Each line below that includes the word "will" adds one to the count; give that count and nothing else.

======== SUPPLIED DATA ========

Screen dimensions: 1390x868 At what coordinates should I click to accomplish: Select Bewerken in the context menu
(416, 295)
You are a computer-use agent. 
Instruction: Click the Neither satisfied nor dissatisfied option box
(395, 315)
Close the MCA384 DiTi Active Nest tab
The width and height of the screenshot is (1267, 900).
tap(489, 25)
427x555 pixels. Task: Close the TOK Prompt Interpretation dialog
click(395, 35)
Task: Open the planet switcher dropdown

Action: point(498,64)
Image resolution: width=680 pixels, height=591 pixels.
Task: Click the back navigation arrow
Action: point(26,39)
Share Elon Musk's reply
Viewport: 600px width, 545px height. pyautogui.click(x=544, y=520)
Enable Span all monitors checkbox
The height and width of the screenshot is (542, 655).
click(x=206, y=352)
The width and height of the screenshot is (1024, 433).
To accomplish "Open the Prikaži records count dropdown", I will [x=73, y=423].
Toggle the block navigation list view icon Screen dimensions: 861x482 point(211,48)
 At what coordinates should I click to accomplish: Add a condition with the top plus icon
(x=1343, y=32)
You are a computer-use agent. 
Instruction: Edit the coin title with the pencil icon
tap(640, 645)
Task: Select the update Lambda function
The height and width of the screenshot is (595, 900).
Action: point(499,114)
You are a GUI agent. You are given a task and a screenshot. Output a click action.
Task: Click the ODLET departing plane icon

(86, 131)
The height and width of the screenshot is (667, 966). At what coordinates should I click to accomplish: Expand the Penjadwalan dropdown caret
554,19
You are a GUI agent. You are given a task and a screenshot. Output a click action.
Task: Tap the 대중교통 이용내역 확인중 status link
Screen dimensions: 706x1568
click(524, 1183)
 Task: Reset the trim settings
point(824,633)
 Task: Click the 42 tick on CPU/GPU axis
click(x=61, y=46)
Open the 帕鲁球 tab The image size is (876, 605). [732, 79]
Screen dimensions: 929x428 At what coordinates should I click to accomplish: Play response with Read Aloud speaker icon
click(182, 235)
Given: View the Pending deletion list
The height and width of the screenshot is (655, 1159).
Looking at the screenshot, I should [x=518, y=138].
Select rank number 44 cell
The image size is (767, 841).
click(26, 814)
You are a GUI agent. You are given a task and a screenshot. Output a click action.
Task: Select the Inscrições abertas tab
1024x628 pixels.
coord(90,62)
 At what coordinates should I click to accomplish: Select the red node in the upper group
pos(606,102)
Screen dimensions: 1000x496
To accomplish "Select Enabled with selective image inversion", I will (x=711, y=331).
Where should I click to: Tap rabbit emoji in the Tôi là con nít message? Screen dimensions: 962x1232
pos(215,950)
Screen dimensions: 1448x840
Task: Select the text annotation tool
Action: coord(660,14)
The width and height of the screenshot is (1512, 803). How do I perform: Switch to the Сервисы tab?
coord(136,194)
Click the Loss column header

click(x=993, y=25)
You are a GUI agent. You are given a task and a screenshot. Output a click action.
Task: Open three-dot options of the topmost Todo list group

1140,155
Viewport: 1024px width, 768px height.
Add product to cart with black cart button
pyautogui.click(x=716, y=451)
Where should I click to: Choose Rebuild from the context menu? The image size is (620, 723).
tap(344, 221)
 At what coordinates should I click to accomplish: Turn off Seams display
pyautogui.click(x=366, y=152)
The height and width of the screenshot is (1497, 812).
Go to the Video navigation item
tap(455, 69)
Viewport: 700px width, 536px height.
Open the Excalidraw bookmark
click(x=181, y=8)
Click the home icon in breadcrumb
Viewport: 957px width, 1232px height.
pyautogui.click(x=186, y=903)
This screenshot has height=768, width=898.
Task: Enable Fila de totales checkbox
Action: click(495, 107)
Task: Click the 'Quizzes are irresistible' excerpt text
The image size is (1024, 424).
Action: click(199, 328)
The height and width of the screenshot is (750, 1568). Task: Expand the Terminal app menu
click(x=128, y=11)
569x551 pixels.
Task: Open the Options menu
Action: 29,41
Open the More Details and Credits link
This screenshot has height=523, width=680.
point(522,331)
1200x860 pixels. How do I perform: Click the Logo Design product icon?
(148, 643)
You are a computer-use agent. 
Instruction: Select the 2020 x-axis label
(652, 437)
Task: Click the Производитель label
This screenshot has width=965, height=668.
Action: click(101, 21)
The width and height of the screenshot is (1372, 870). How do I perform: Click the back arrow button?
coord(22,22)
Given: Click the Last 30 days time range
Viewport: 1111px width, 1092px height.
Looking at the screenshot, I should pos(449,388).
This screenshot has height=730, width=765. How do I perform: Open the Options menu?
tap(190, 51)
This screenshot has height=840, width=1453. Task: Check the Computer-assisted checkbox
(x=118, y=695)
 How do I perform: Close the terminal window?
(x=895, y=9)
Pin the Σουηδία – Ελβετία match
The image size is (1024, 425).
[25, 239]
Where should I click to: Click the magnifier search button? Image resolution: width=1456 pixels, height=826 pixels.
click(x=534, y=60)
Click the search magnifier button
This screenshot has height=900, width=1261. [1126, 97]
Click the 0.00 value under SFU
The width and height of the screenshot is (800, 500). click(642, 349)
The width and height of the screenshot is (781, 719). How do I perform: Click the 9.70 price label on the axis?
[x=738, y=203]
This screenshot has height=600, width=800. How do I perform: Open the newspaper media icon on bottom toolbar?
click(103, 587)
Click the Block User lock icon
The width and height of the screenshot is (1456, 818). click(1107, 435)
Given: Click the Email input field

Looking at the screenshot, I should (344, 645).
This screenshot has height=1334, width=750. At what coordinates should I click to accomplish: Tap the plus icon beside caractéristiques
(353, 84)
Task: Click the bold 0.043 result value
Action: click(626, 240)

========

◆ EXERCISE OUTPUT
2